SBI Chairman Dinesh Khara said the RBI policy statement is an affirmation to keep the rate structure at reasonable levels to support an incipient growth recovery.
“Amidst global uncertainties, the policy has provided admirable support to market sentiments and has rightfully indicated it has enough non-conventional measures to keep the demand-supply of g-secs in reasonable balance. The regulatory guidelines of credit default swap and rupee derivatives market will ensure a deepening of markets. The enhancement of cap under e-RUPI could facilitate a faster adoption of digital transactions, that could eventually usher in a roll out of digital rupee,” said SBI Chairman Dinesh Khara.
Commenting on the RBI decision, Bank of Baroda Chief Economist Madan Sabnavis said the surprise element in the credit policy is the very dovish stance taken by the MPC which in a way supports the expected large government borrowing programme as well as the corporates that will be borrowing funds this year.

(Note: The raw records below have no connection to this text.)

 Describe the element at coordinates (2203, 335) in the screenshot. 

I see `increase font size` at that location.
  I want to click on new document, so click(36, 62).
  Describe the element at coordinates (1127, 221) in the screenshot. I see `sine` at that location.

“The take on inflation is fairly aggressive for FY23 as the forecast of 4.5% assumes that the oil economy remains stable, which is probably the biggest risk today. The forecast for growth is slightly less sanguine than the government, which forms the basis for taking a rather conservative view on the durability of growth. This all means that the indication is that as of now it looks like the repo rate will not be increased in FY23 unless the numbers turn really adverse,” said Bank of Baroda Chief Economist Madan Sabnavis.
He also said the RBI has not spoken of withdrawing surplus liquidity but in bringing in predictability on managing the same by using the V3R route to stabilise the same.
“And this is something which is important because the market is always trying to predict the RBI action and by providing guidance, the message is clear. The impact on the market has been more than soothing as the 10 year yield has come down and will probably remain in the stable region of 6.75-80% in the near term,” said Bank of Baroda Chief Economist Madan Sabnavis.